_Data for analysis:_
__________

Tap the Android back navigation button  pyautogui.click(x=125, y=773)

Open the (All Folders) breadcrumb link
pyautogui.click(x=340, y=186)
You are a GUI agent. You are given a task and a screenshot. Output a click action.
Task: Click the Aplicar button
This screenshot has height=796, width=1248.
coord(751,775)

__________

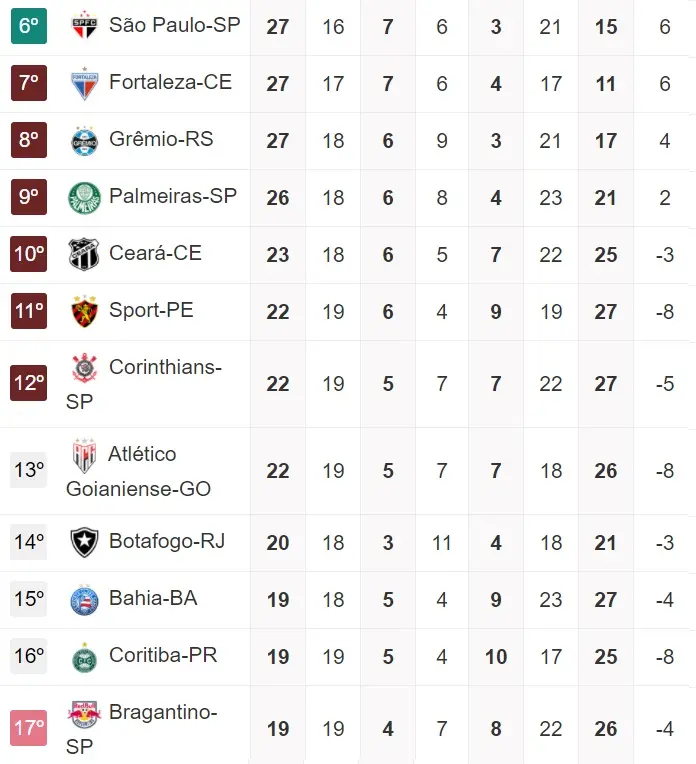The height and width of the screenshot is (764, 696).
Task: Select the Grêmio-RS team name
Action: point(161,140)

__________

_Work order:_
The records are above. How many lines in them contain the word "button"? Give the number alone.

_Answer space:_
2